**REQUIRED WORK**: Count the lines in the records below that contain the string "Select" with the same capitalization. Reply with only the number.

**SUPPLIED DATA**:
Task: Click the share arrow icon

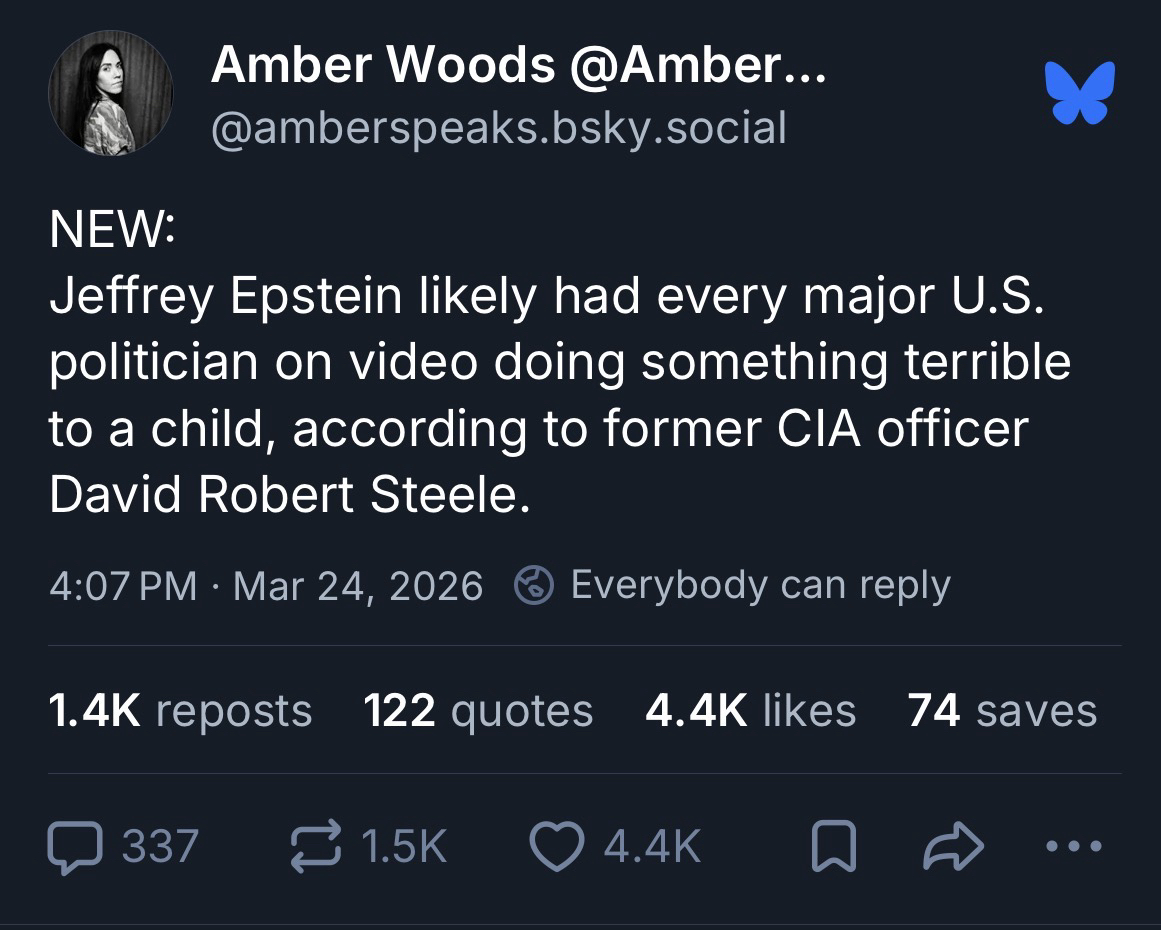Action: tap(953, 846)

* * *

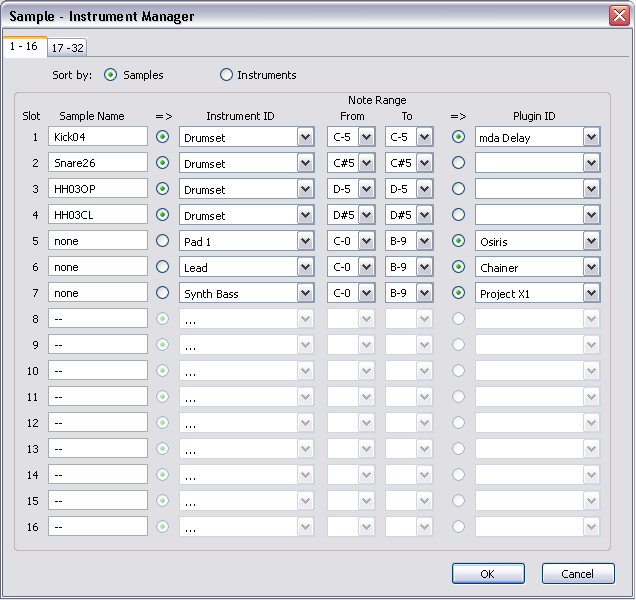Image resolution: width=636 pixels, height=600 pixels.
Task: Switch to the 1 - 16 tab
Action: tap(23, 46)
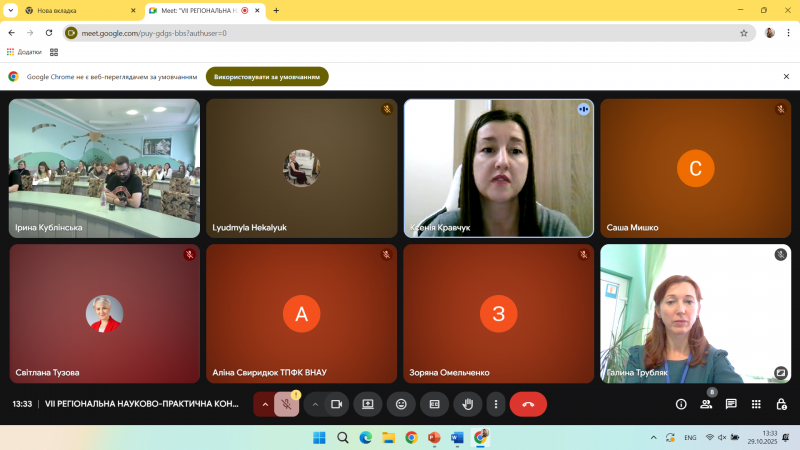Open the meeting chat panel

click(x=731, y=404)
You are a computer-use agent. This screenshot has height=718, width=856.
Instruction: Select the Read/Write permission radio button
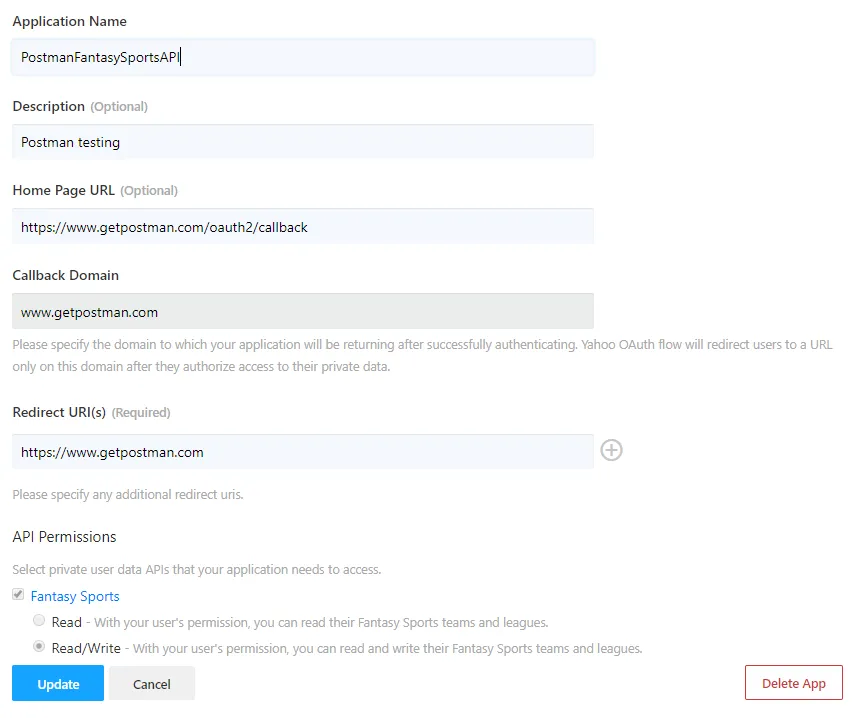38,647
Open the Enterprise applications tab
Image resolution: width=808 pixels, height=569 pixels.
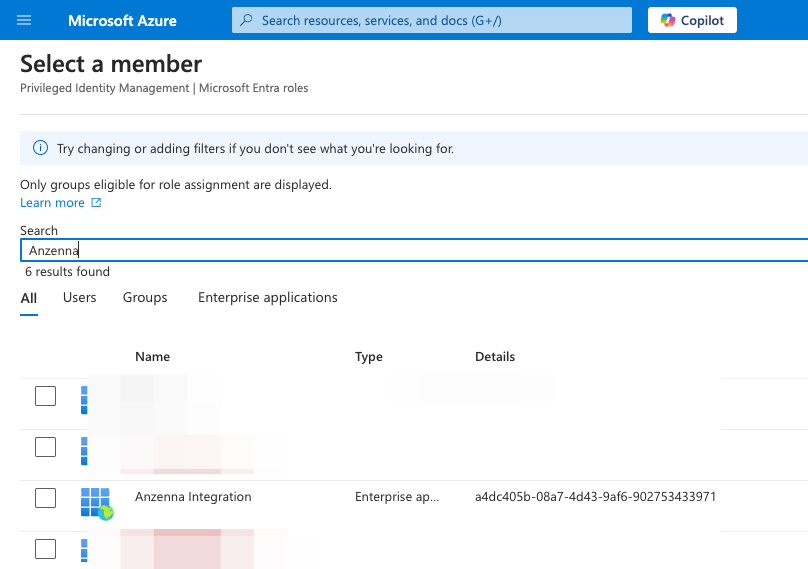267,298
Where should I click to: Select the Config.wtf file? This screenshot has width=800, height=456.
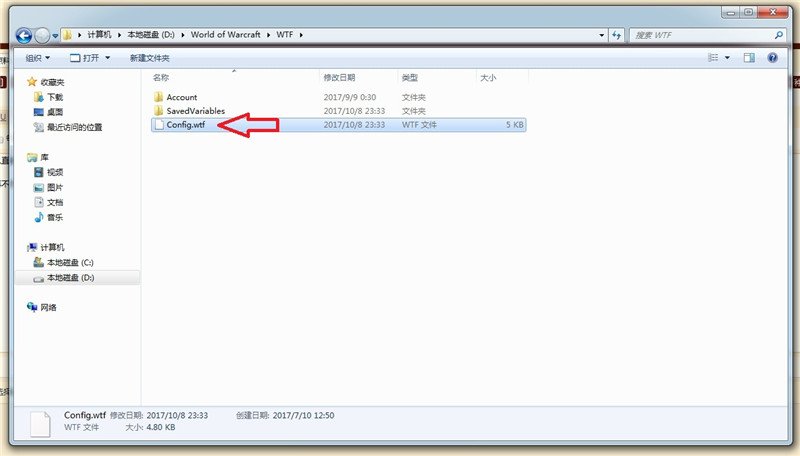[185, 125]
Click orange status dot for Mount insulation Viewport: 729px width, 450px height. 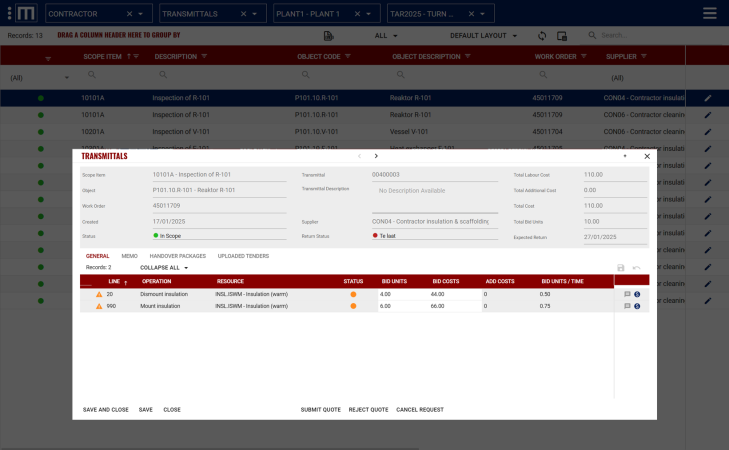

**TASK RESULT**: 2